То, что Лина влюбилась без памяти в молодого холостого инженера, это не диво. А странно то, что и он не остался равнодушным к юной дочке слесаря Примакова. Это была любовь, а как еще назовешь то, что с ним произошло. Круговерть встреч, расставаний, горе и радость вперемежку.
Оборвалось все так же неожиданно, как и началось. Беловежского направили в Москву на новомодные курсы работников управления.
Ему казалось трудным, невозможным расстаться с Линой хотя бы на день… Но странное дело — стоило отдалиться от Привольска на две тысячи километров, и его отношения с Линой словно бы приобрели другие масштабы… Это было, конечно, чудесно, он ни за что не согласился бы вычеркнуть случившееся из своей жизни. Но образ Лины на расстоянии истончился, побледнел и теперь маячил на небосклоне светлым, но неясным пятном.
Встреча в шумной московской компании с блистательно яркой Медеей завершила дело. Роману Петровичу вдруг показалось: именно такая спутница жизни ему и нужна — умная, волевая, целеустремленная. Куда именно устремленная? Этим вопросом он, захваченный новым чувством, тогда не задавался.

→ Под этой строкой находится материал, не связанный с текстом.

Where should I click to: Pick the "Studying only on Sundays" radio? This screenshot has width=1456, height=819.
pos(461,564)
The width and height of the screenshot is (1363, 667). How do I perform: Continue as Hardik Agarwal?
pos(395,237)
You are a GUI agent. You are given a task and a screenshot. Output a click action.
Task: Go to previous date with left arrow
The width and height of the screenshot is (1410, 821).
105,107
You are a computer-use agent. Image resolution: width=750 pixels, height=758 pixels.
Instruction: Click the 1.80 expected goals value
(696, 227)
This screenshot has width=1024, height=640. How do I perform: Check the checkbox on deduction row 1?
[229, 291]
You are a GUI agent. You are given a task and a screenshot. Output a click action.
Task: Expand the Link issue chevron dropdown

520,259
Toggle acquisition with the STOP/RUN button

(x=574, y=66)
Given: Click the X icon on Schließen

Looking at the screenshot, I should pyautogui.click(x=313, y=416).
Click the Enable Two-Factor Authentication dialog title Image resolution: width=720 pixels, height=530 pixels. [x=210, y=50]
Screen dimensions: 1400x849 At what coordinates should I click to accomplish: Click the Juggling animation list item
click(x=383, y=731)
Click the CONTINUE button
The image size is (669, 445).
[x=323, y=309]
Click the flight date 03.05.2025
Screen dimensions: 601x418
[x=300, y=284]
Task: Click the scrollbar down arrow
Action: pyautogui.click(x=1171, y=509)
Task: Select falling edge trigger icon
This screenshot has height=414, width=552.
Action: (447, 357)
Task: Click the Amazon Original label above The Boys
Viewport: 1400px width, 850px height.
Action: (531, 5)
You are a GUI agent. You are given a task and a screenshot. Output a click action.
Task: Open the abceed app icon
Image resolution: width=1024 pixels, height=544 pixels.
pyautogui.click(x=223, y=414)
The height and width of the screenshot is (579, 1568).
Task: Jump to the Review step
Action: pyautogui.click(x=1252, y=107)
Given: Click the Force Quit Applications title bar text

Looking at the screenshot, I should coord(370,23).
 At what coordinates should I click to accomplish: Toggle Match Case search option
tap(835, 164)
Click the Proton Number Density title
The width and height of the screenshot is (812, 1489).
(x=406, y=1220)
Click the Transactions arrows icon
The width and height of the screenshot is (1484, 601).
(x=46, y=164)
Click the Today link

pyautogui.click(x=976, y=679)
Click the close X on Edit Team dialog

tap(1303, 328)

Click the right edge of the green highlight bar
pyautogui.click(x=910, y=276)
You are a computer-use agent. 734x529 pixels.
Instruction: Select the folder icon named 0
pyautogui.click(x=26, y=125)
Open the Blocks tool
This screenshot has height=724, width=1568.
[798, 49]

…Для Лины это был удар, да еще какой! Не то чтобы она имела на Романа Петровича какие-то виды, если и имела, то втайне, не признаваясь в них даже себе самой. А вот чувства и отношения были, из песни слова не выкинешь — что было, то было, а она в свои ранние девичьи годы только этим и жила — чувствами и отношениями, чем же еще? И вдруг все обрывается так внезапно, так пошло, ее убирают с глаз долой, и давай, Лина, живи дальше как можешь.
Поначалу ей показалось, что «дальше жить» она вообще не может, пару раз даже прогулялась возле пруда да вдоль железнодорожной ветки, по которой завод отправлял на все четыре стороны света готовую продукцию. Но здоровая натура взяла верх, она поплакала в подушку и перестала. Попробовала вышибить клин клином. Завела роман с длинноволосым помощником режиссера местного драмтеатра. Он-то и вскружил Лине голову разговорами о необыкновенной жизни, которой живут артисты, и о пластике ее тела, явно указывавшей, по его словам, на большое Линино дарование.
И вот теперь она возвращалась в Привольск с разбитым сердцем, несбывшимися мечтами, короче говоря, с неудавшейся жизнью. А кого в этом винить? Человека, ехавшего в спальном вагоне с женой?
Вот где крылась отгадка неожиданного решения Лины ехать в Привольск! Она должна была — и немедленно — собственными глазами увидеть женщину с таинственным именем Медея и не одну ее, а вместе с ним, с Беловежским, потому что, только увидев их обоих, могла бы понять, уяснить что-то очень важное для себя. Это она и подсказала отцу мысль — пригласить Беловежского с женой на ужин в вагоне-ресторане.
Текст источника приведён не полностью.